Кесарево. Боже правый… Комочек… Как вовремя ты появился на свет…

Взяв его за ноги, я опустил ребенка вниз головой. Через мгновение лепестки легких разлепились, и палатку оглушил бы еще один неестественный крик, будь у нас не семь месяцев, а девять… А сейчас я решительно не понимаю, как он выживет в таких условиях. Главное – сохранить мать.

– Унесите девочку отсюда скорее, – велел я одной из медсестер. – Будет обильное кровотечение – следить в оба!

– Товарищ Касардин!.. – уже истерично, почти обидчиво.

– Какого хера?!

– Вас бригвоен…

– Да, Канин зовет, я помню! Пошли его на хер! И сам за ним!..

– Не могу, товарищ Касардин!..

Взрыв…

– …он меня под трибунал!..

Взрыв.

Дождавшись, когда на стол ляжет боец с легким ранением, я позвал медсестру и велел заниматься. Сам, как был – в окровавленном халате, давно переставшем быть белым, капая с прорезиненного передника кровью, вышел из палатки и направился за бойцом.
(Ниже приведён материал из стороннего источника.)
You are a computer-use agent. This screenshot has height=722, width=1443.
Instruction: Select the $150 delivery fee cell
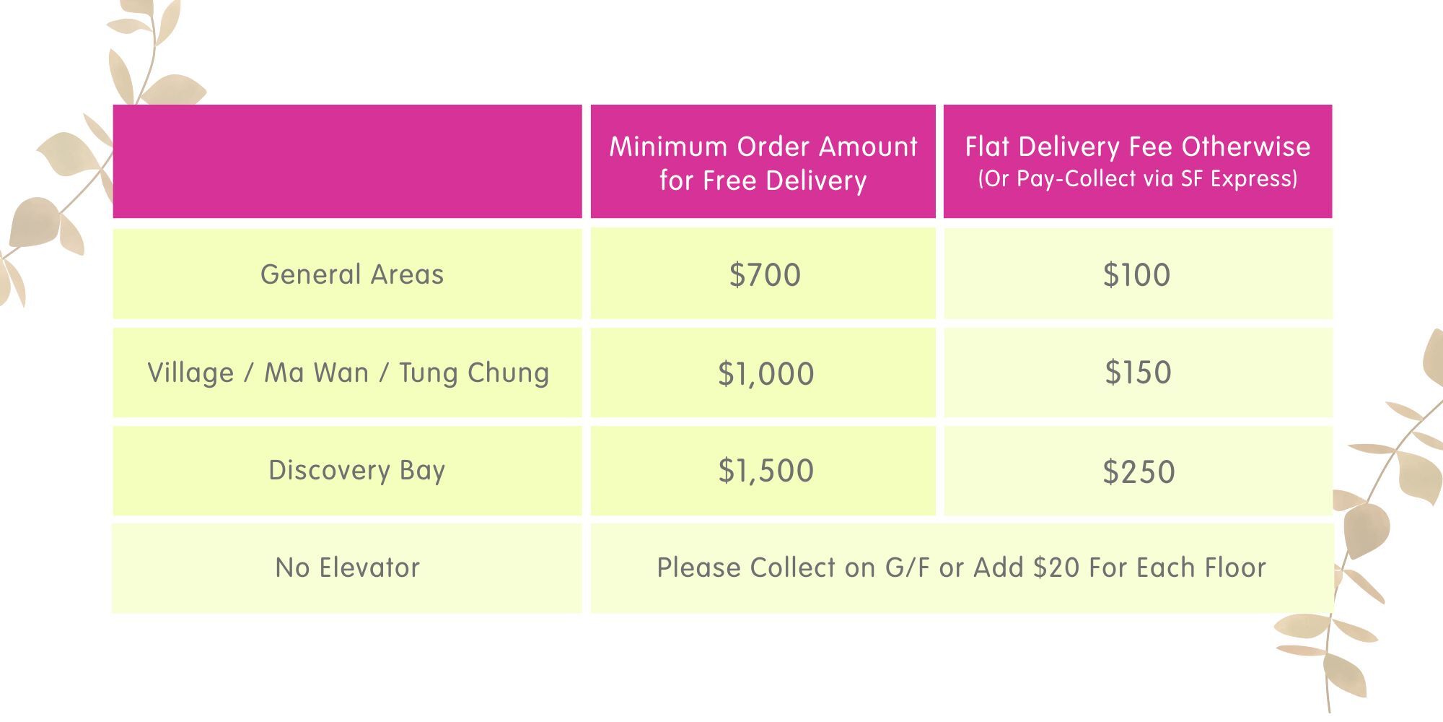[1138, 373]

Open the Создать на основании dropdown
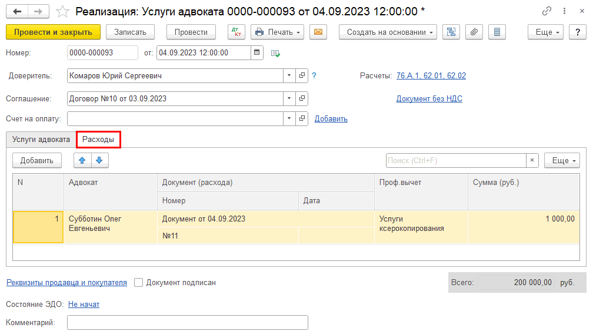click(x=388, y=32)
Солдатик, смешно переставляя ноги, кричал мне в ухо – иначе было не услыхать, – что могли его сейчас и расстрелять запросто, потому что обещано, и я бы пострадал… В общем, нес ахинею, связанную с шоковым состоянием. Мальчишке было лет девятнадцать, и он очень хотел жить. И пугала его не угроза бригвоенврача, а ад вокруг. Ржали кони, свистели осколки, сыпалась земля и, разрывая барабанные перепонки, ухали взрывы. Один за другим. Мне говорили раненые полковники, что пришел Буденный – это хана, что скоро под Уманью будет ад, что мы не готовы воевать. Но я относил это за счет того же шока. Не нужно было относить.

В палатку начальника я ворвался, как шмель, жужжа о собственной значимости. Без меня-де в операционной, как здесь при Буденном, – хана.
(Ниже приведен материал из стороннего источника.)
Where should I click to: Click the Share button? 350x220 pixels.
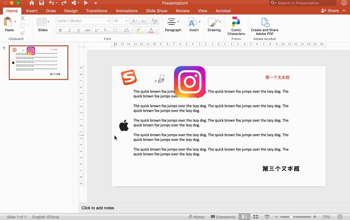330,11
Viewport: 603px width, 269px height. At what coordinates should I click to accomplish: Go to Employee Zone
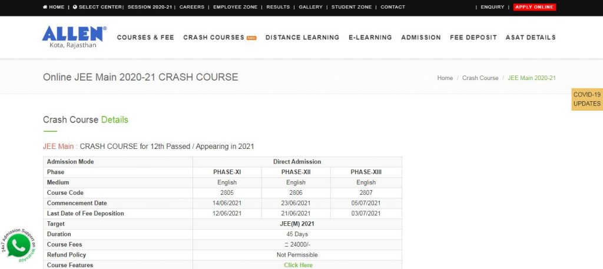(x=236, y=7)
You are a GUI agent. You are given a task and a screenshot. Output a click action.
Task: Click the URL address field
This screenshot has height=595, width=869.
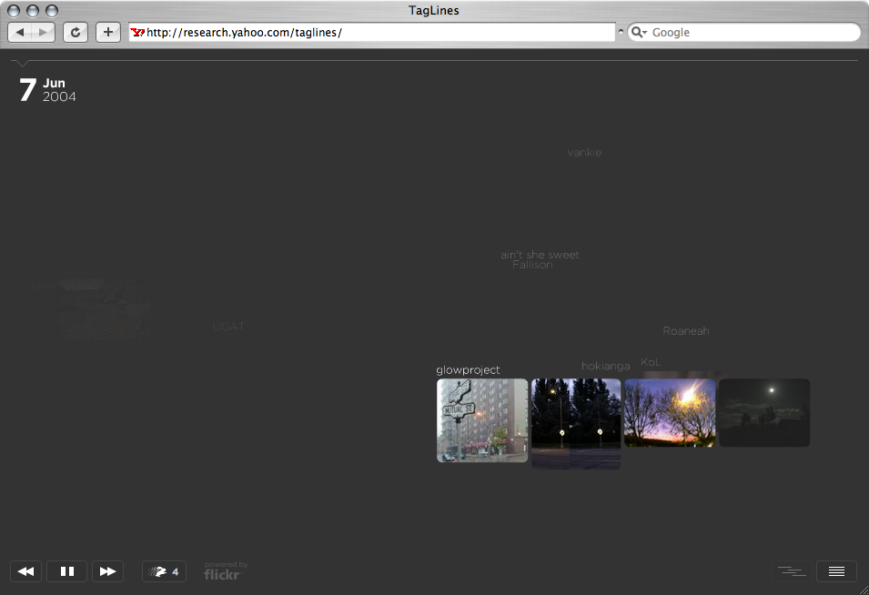(x=382, y=32)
– Познакомьтесь, товарищ Касардин, – невозмутимо предложил бригадный врач, а попросту – главврач медсанбата Канин – профессор, в круглых очочках. Я знал его по Питеру – первоклассный хирург. Тогда он носил пенсне – врач старой закалки, он разбирал на запасные части тела еще в Первую мировую. – Это сотрудник энкаведе (он так и сказал – «веде») Мазурин. Вам следует переодеться и немедленно следовать с ним в штаб.
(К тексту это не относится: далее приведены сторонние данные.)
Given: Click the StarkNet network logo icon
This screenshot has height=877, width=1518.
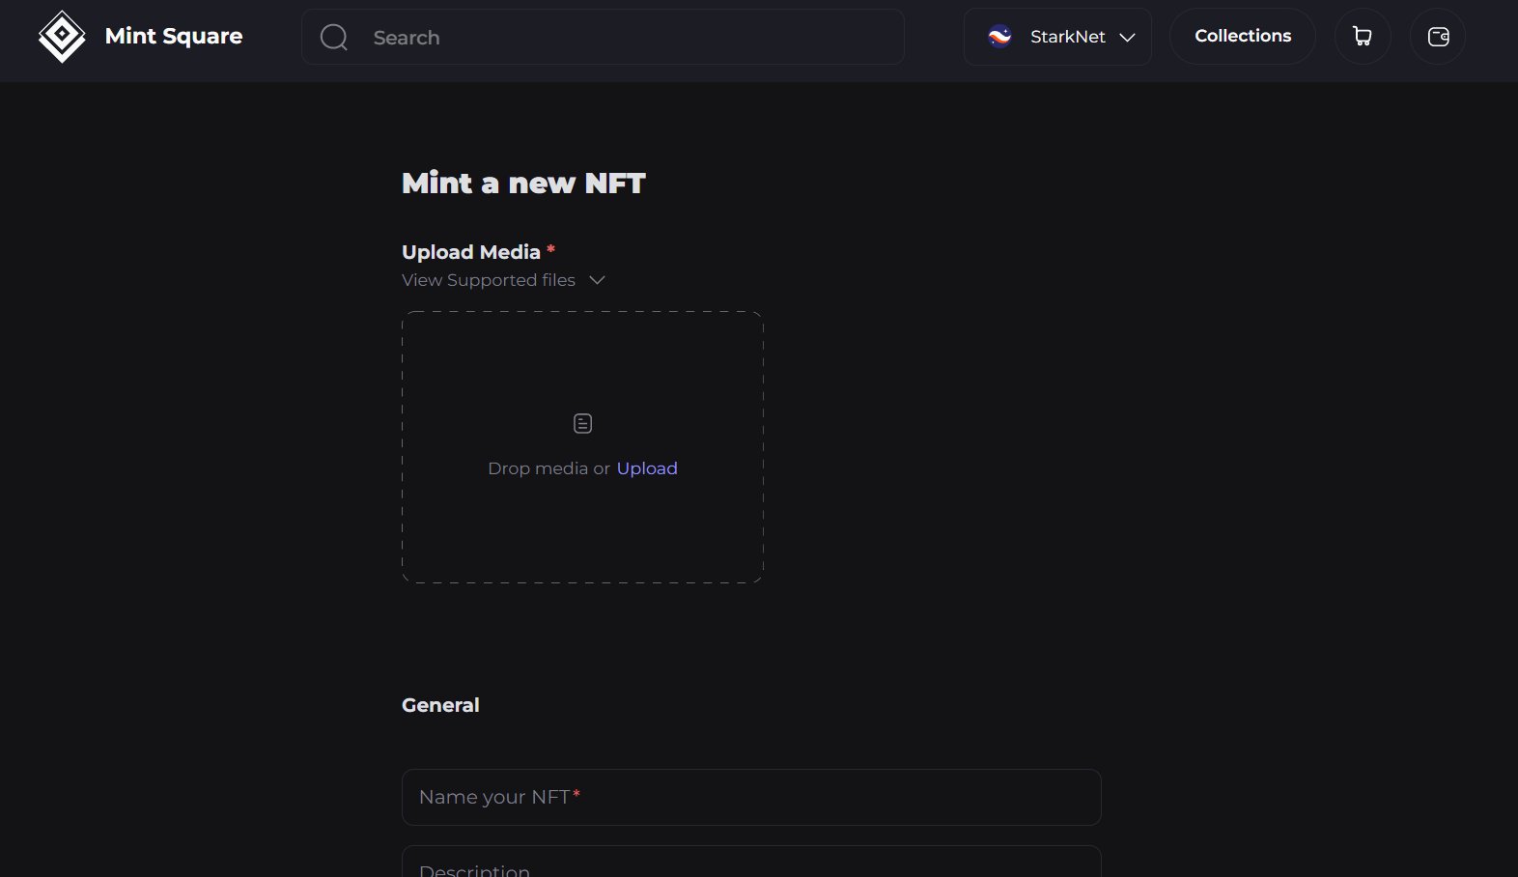Looking at the screenshot, I should coord(999,37).
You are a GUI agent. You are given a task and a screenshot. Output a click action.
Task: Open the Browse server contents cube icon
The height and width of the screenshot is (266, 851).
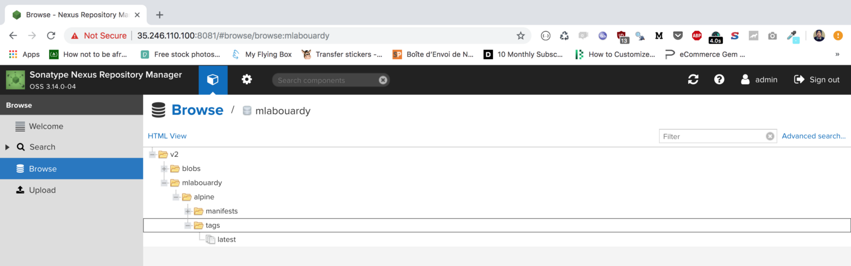(x=213, y=80)
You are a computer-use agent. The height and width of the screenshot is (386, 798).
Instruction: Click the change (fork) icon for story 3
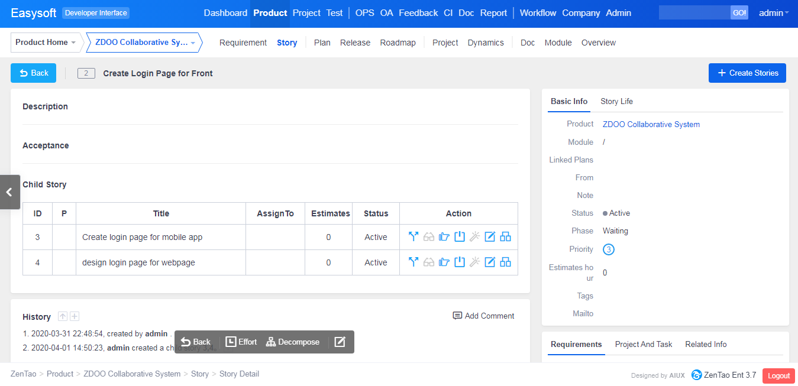point(413,237)
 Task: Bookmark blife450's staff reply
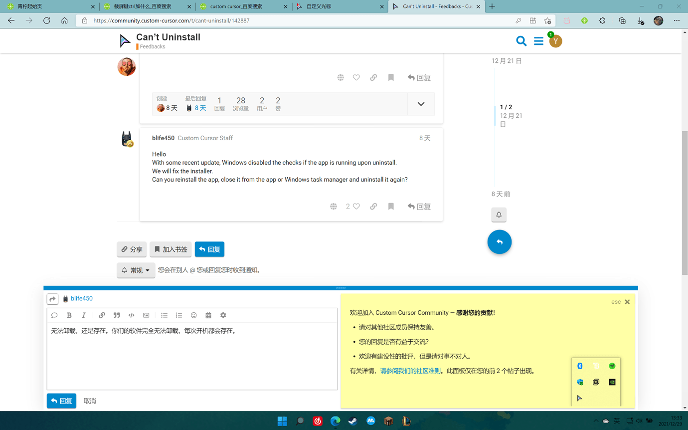[x=391, y=206]
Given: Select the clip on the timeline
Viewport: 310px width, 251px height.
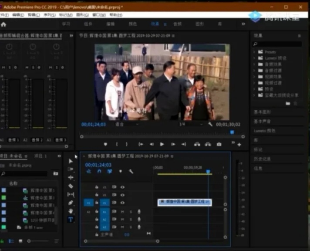Looking at the screenshot, I should click(x=185, y=202).

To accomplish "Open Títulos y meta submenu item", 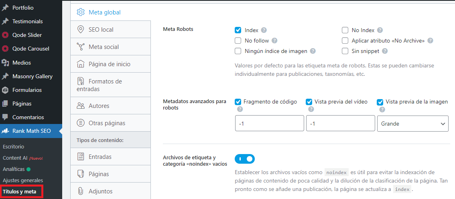I will coord(19,191).
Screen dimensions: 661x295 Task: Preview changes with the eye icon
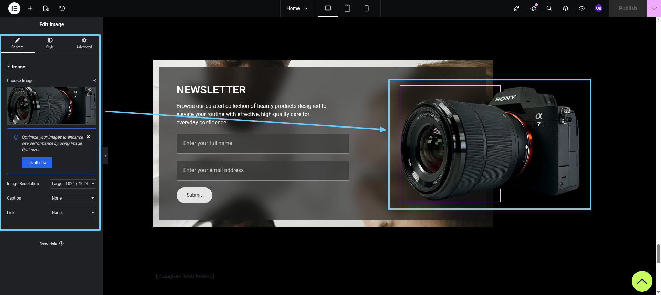(581, 8)
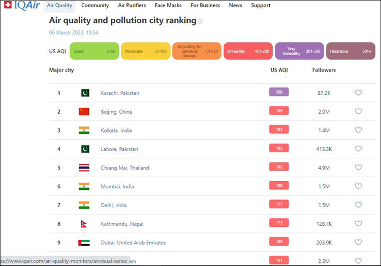Open the Lahore, Pakistan city link
381x266 pixels.
tap(119, 149)
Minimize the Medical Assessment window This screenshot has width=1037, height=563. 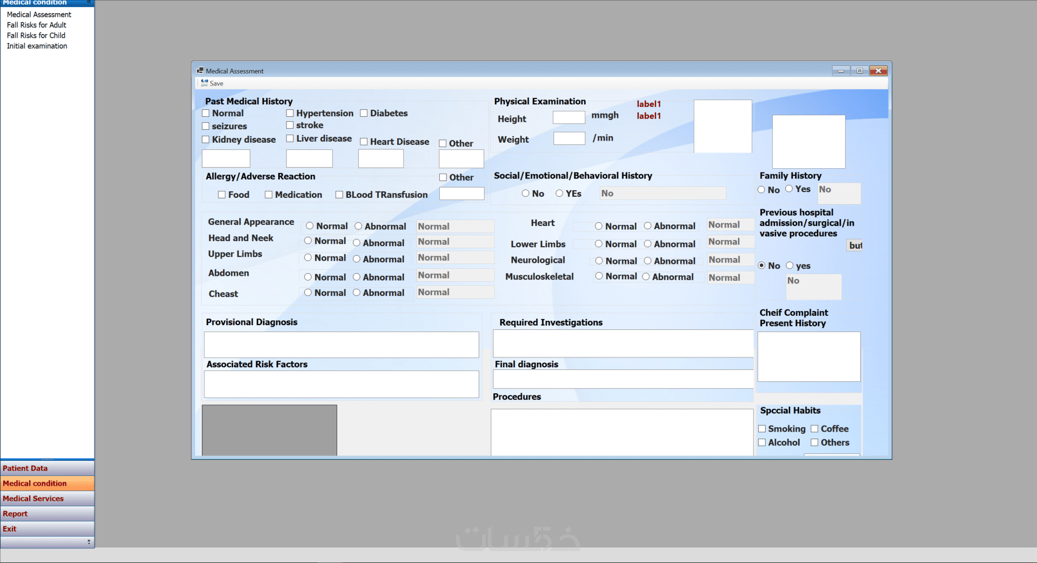coord(841,71)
– Ранен кто-то в штабе? – ничуть не удивляясь постановке вопроса, понимая, что раненый генерал куда важнее раненого бойца – война! – спросил я.

– Вы задаете слишком много вопросов, – заметил «веде» Мазурин.

– Я задал всего один.

– Это уже много. Переоденьтесь и следуйте за мной.

Я скинул передник, халат и попросил бойца принести из той палатки портупею и фуражку.

Настроение Канина мне не нравилось. Он уводил взгляд и делал все возможное, чтобы Веде не стал свидетелем наших товарищеских отношений. Однако стоило Мазурину выглянуть из палатки на улицу, оценивая обстановку, он тут же бросил на меня сияющий из-под очков взгляд, поджал губы и плечи. И сразу же снова стал чужим – Веде возвращался в палатку, принимая из рук бойца скрученную, как спящий удав, мою портупею. На моих глазах он выдернул мой «ТТ» из моей кобуры и, задрав полу гимнастерки, сунул себе в карман галифе.